This produces the output:

Mark 1:
I found CCGA!
Mark 2:
I found CCGA!
Mark 3:
I found CCGA!
Mark 4:
I found CCGA!
Mark 5:
Not a CODE reference at - line 17.

This code defines a little subroutine findmotif
that looks for a short motif in DNA sequence data. The first two
calls to the subroutine simply demonstrate that you can call
subroutines with or without a leading ampersand
&. The third calls the subroutine by means of
a reference to the subroutine, as just described. The fourth call is
by means of a reference to the subroutine using the alternative arrow
operator. Finally, the fifth call produces an error; the problem is
just a syntactical one; it tries to take a reference to a subroutine
by prepending the backslash to the name of the subroutine without
including the leading ampersand.

It's useful to remind the gentle reader that the
error produced by that fifth call to findmotif
occurs only if you don't use the use strict directive (as you are encouraged
always to do). Without use strict, the program
fails only when it reaches that bad call. With use strict, the program complains and fails immediately.
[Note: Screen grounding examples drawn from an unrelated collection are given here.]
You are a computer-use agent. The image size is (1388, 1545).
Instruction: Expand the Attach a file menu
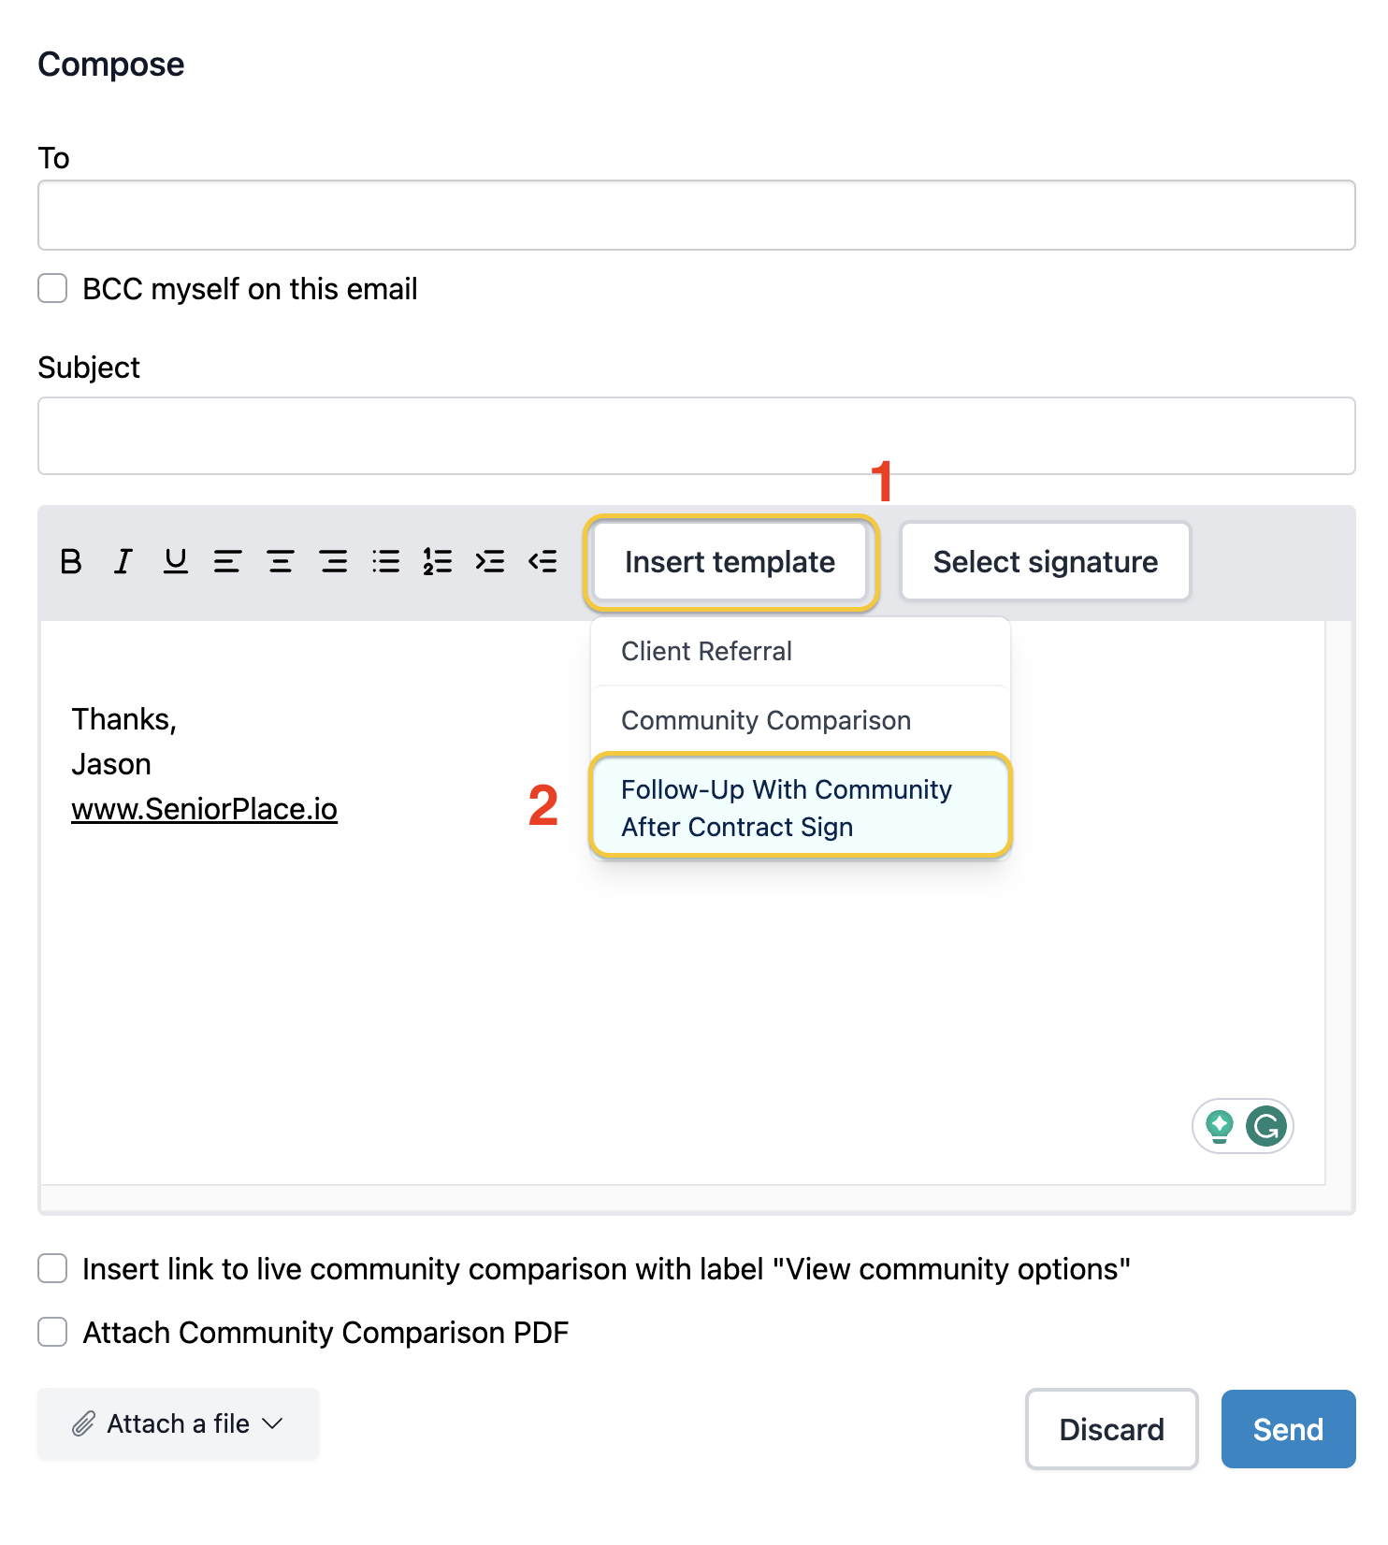point(178,1423)
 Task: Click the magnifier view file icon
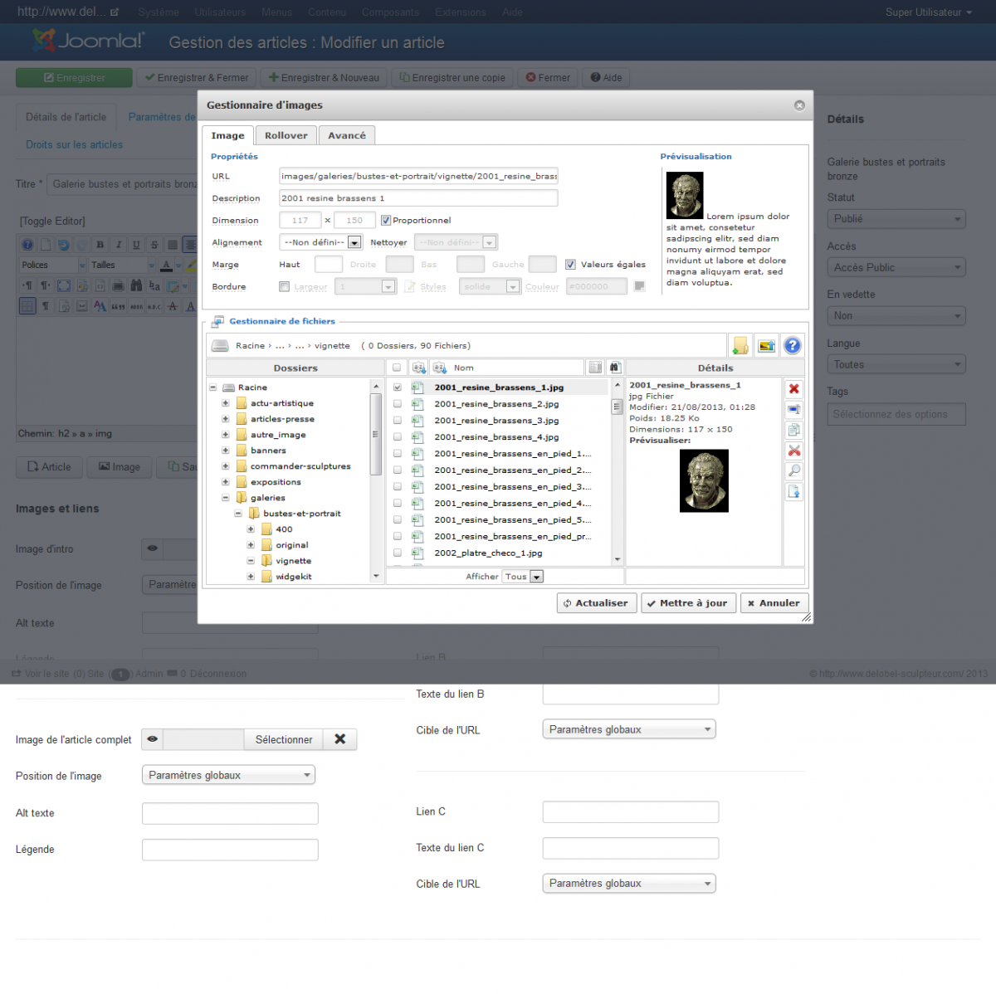(x=794, y=470)
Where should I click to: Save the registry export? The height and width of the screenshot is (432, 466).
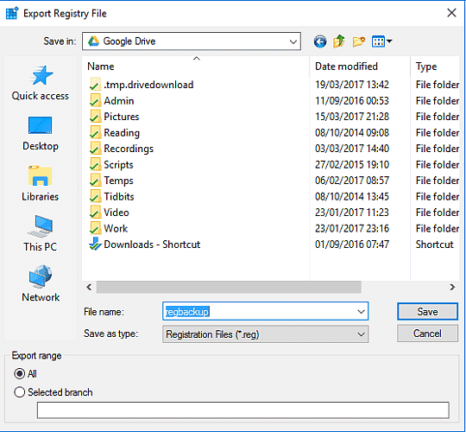[x=427, y=312]
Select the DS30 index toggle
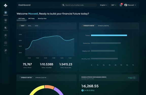 pyautogui.click(x=37, y=26)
What
if that call isn't made until several hours into the
running program (which is not an uncommon running time in
bioinformatics)? use strict can save a lot of time
and effort.

2.2.5.1 Anonymous subroutines

You can create an anonymous subroutine by giving the keyword
sub followed by a subroutine definition within the
usual curly braces, followed by a semicolon. An anonymous subroutine
definition is just like a normal subroutine definition, except the
name of the subroutine is omitted, and you must follow it with a
semicolon. (Recall that subroutine definitions normally are not
followed by a semicolon, as with the subroutine
findmotif in the previous example.)

You can create a reference to the anonymous subroutine like so:

$findmotif = sub {
my($input) = @_;
if($input =~ /CCGA/) {
print "I found CCGA!\n";
}else{
print "No motif\n";
}
};
$findmotif->('ATTAATTTTCCGATC');
&$findmotif('ATTAATTTTCCGATC');

This gives the output:

I found CCGA!
I found CCGA!

In this case, $findmotif is a reference to an
(anonymous) subroutine. The subroutine reference was dereferenced and
called twice to show the use of the two alternative choices of
syntax: the prepended ampersand and the arrow operator.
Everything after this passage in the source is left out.